What the task asks ::
What lines of the material hold the string "Open"? Pull each of them out.

Excerpted data ::
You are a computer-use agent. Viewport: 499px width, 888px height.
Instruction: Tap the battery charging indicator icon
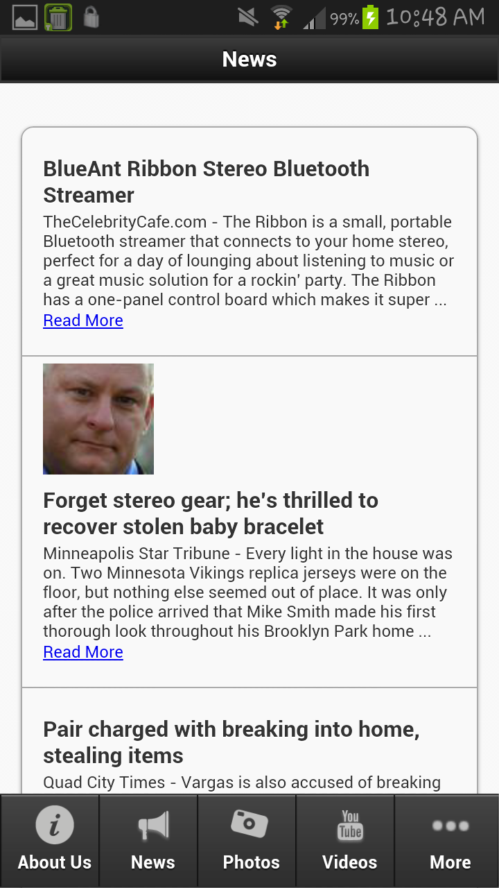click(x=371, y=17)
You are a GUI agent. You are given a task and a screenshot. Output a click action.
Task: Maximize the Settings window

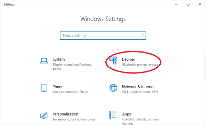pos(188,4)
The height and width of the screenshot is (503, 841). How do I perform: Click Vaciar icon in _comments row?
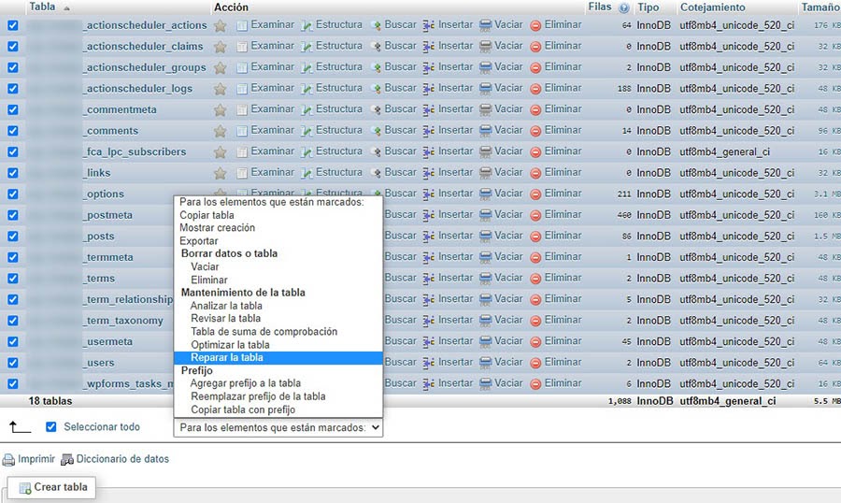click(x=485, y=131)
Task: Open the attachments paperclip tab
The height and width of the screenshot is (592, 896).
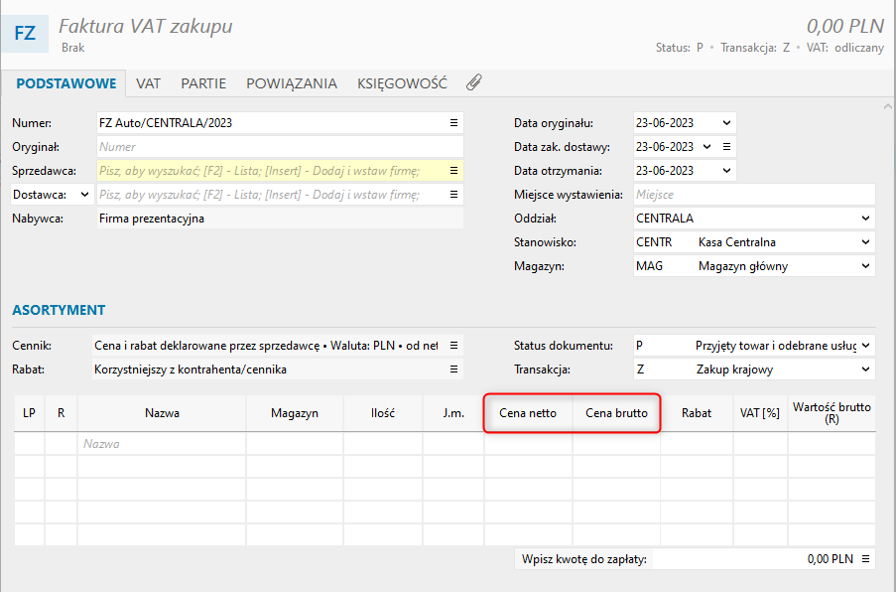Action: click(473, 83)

* * *

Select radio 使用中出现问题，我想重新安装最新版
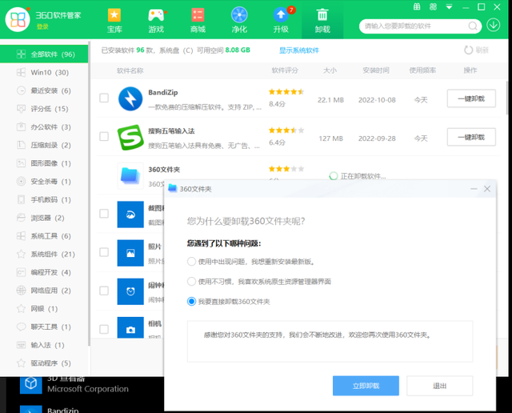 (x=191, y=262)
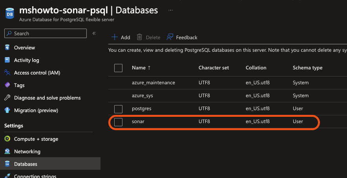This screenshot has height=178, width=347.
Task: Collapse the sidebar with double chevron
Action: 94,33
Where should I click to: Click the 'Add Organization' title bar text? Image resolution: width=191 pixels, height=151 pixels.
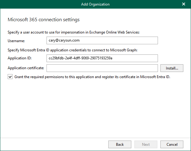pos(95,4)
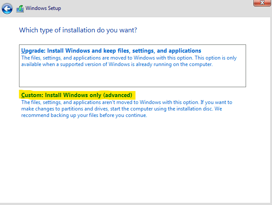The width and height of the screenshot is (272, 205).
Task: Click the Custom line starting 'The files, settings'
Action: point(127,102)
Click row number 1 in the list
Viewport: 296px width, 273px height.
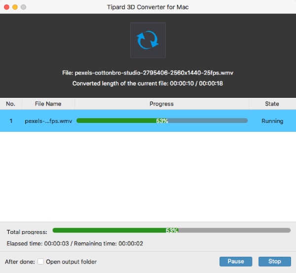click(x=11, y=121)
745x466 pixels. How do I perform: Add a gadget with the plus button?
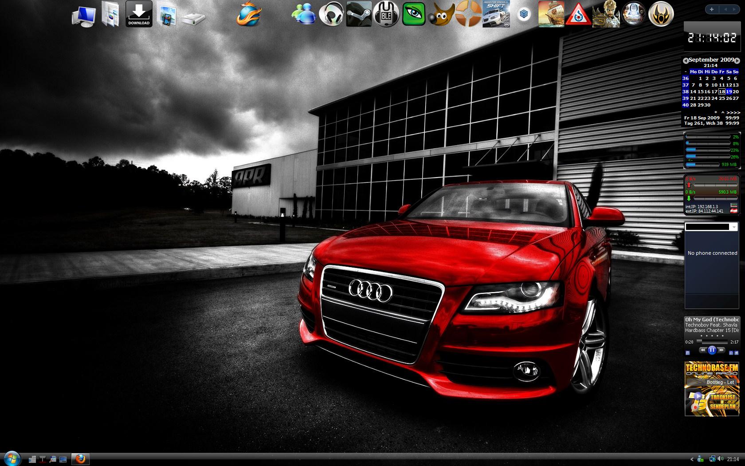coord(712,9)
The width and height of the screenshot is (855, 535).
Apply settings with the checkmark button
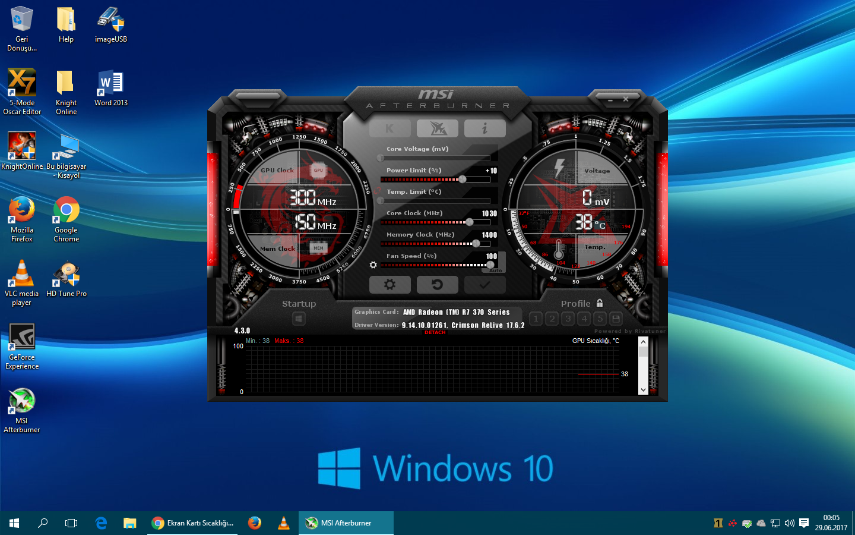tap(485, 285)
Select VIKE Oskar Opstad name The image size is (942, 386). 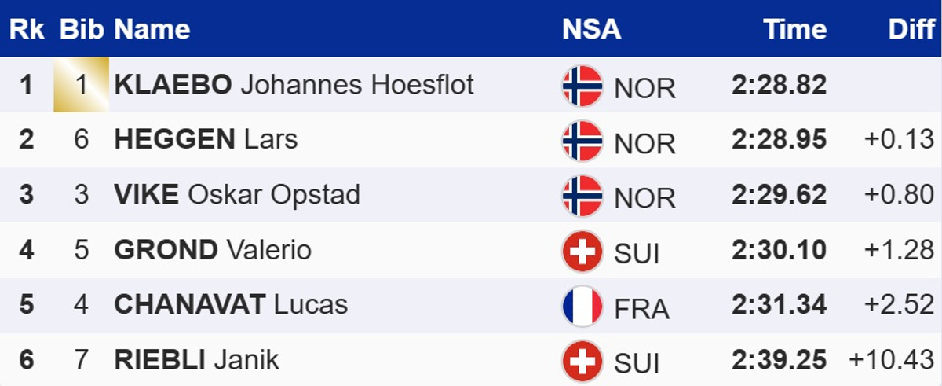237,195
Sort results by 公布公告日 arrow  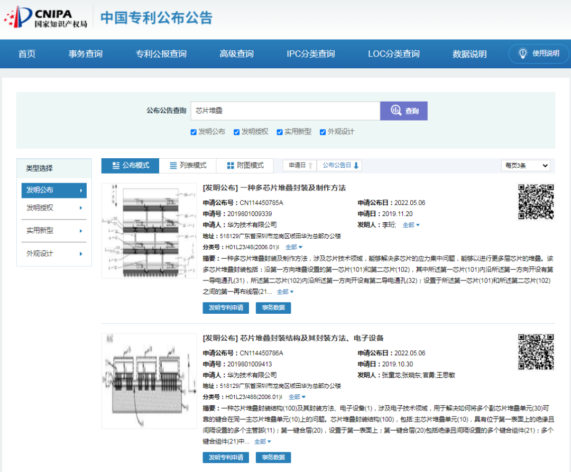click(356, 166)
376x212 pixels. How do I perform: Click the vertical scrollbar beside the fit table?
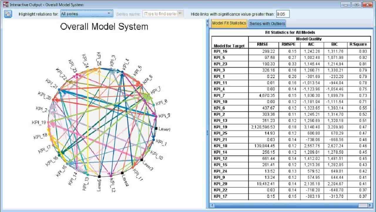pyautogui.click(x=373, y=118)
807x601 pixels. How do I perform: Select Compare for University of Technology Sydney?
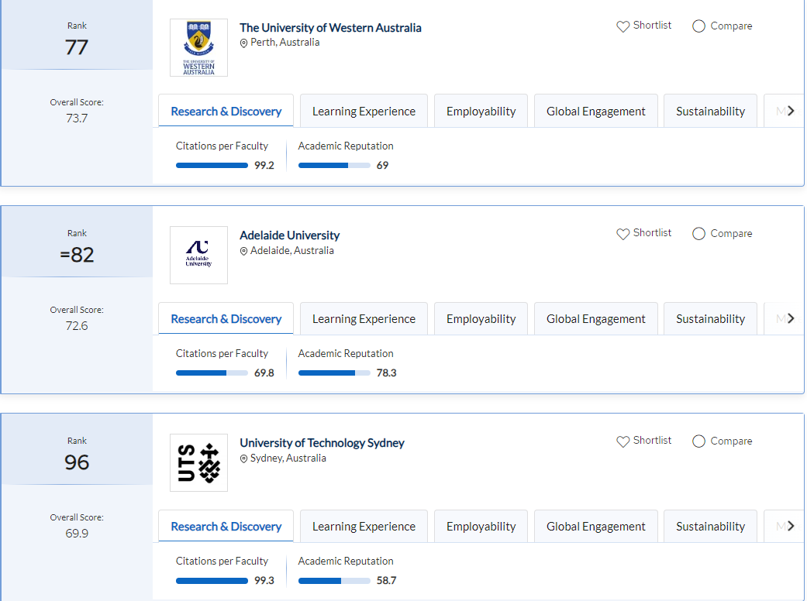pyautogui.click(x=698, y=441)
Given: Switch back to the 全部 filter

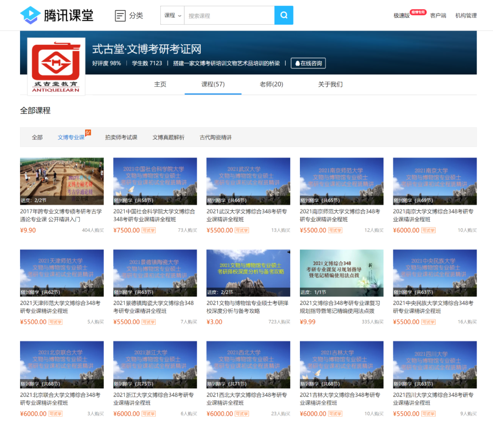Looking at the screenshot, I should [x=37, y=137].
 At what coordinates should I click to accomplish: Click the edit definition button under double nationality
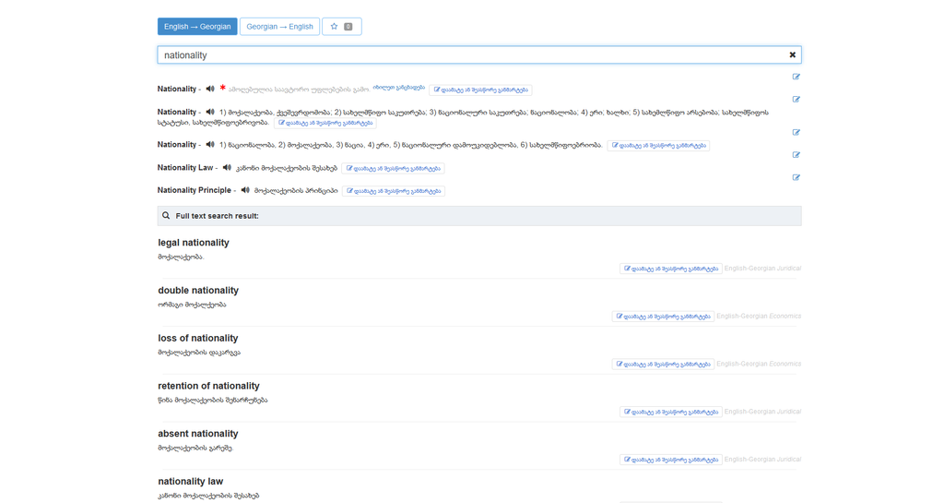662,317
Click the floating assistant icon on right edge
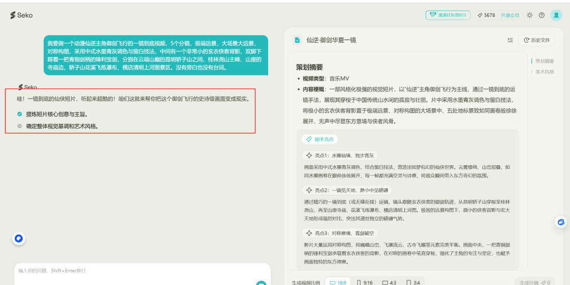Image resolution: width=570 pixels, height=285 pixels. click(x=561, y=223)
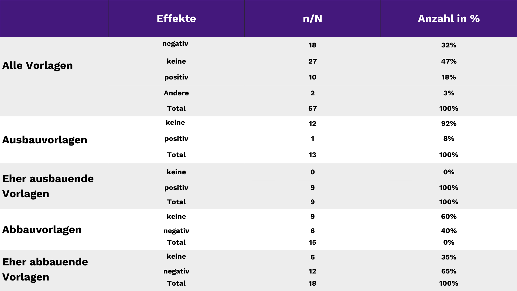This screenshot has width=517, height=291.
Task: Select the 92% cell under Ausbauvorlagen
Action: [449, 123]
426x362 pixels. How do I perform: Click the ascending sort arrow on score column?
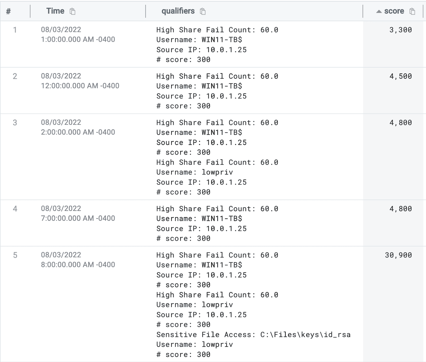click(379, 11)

==

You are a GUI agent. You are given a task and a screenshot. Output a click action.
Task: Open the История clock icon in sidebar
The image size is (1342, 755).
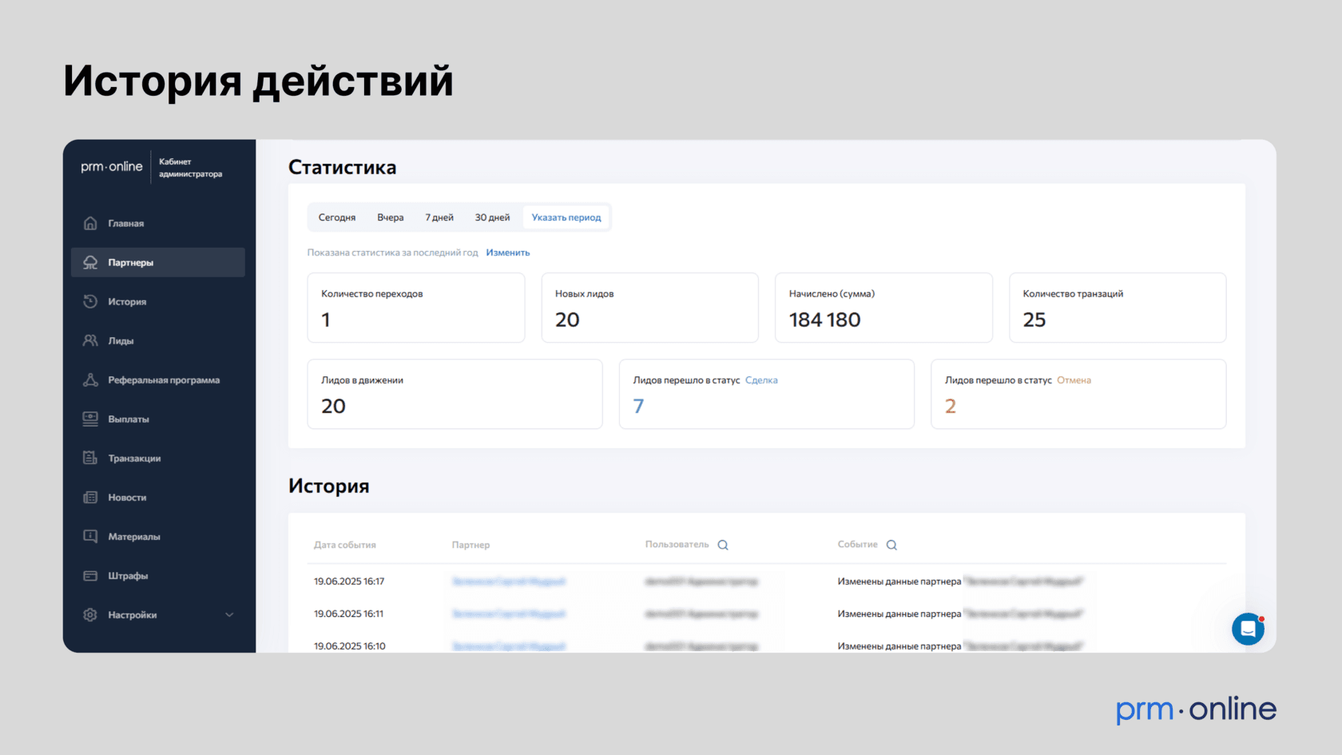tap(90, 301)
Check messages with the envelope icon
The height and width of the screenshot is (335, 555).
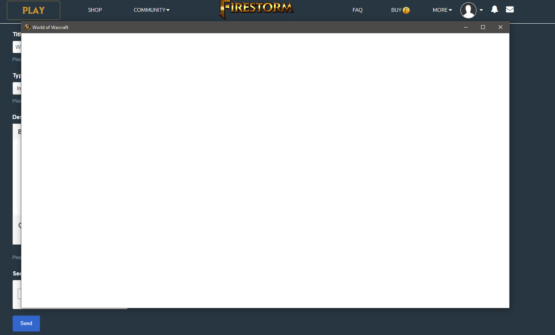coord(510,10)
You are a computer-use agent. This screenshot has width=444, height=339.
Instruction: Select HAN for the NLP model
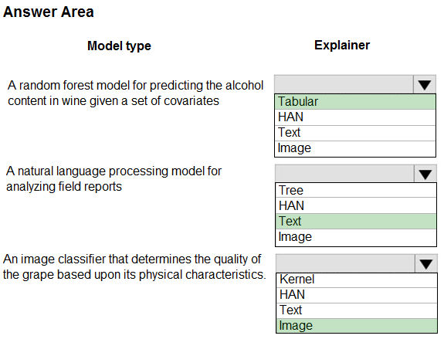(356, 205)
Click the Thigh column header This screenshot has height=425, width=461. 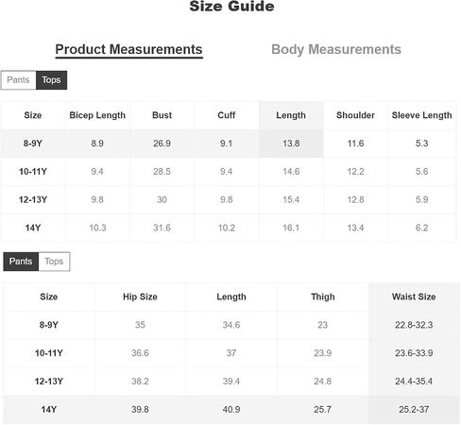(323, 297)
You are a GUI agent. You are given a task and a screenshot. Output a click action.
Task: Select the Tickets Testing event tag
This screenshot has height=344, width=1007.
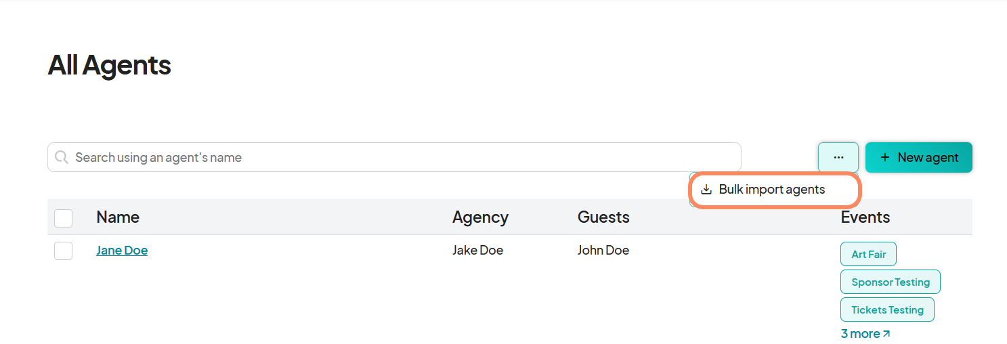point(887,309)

Answer to the problem ::
Task: Open the attachments paperclip tab
Task: Open the История clock icon in sidebar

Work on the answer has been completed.